SE463057B - eLECTROMAGNET - Google Patents

Description

4-35 ... 57 An electromagnet of this kind is previously known from US, A, 2 738 451. This document describes an electromagnet with an articulated core, i.e. an electromagnet in which the movable armature is rotatably mounted on the fixed stator. In this electromagnet a damping element is arranged to define a working position of the electromagnet and at reaching this working position to dampen shocks caused by the movable armature, so that, from a sound point of view, no strong and unpleasant shocks occur during the closing movement.

In this electromagnet, by arranging the damping element, the active polytones of the main air gap are reduced by surfaces which are relatively large but form an air gap which has a relatively small attractive force. For this reason, this electromagnet is provided with additional polytes, which are located close to each other to compensate for this loss of attractiveness.

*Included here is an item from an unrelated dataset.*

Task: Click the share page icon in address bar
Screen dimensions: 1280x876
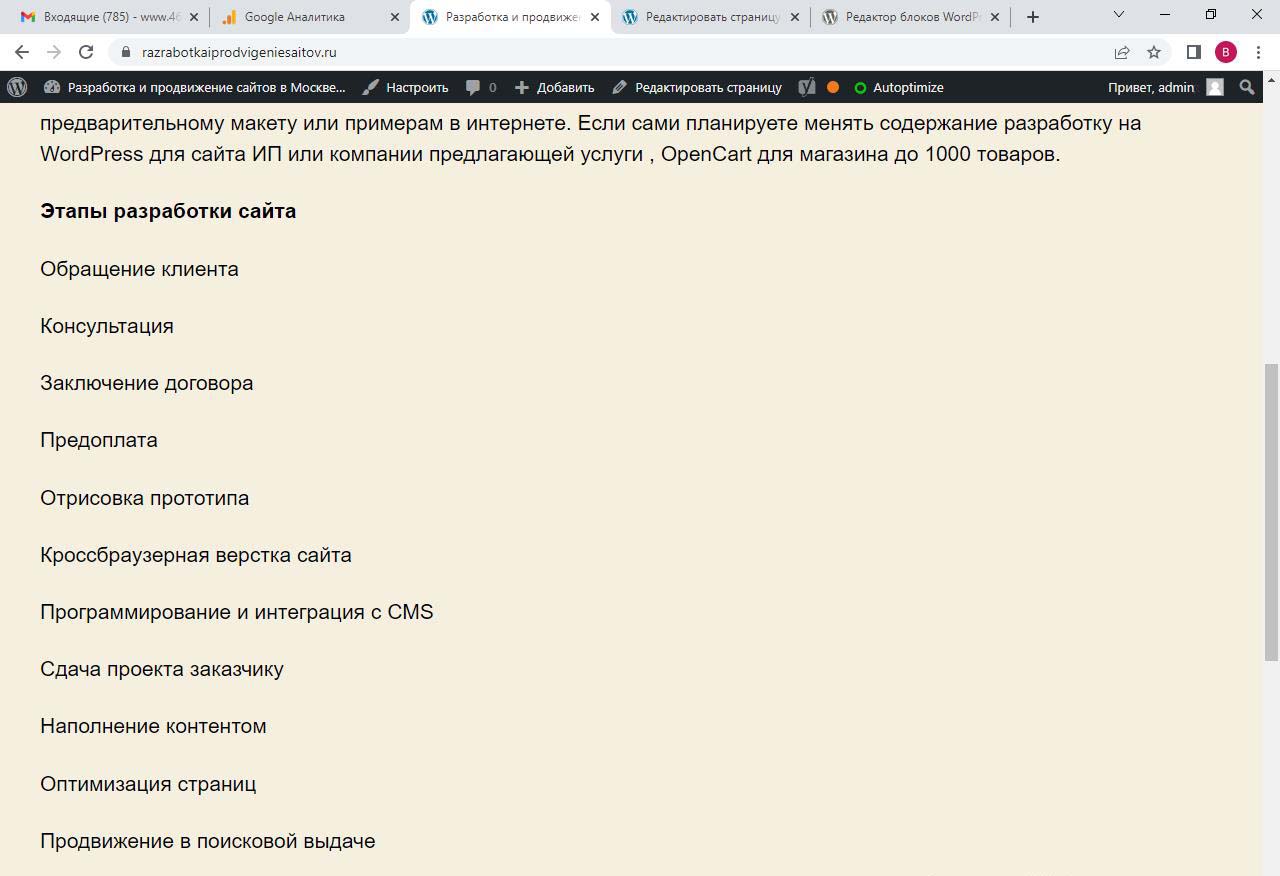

BRIEF DESCRIPTION OF THE INVENTION The present invention aims at providing an electromagnet of the type described in the preamble of appended claim 1, which exhibits air gaps with large active surfaces and enables large attractive forces in the working position without thereby interfering with the energy absorption of the damping element. ability.

This object is achieved according to the invention by providing an electromagnet of the type discussed above with the features stated in the characterizing part of claim 1. It has thus been found that a combination of an arrangement of the movable magnetic circuit for performing a translational movement and a design of the magnetic circuits according to an E-shape with chamfered end surfaces of the legs, which form relatively inclined air gaps , has a very beneficial effect on the attractiveness of the working situation. At the same time, a good damping function is ensured through those on Ice.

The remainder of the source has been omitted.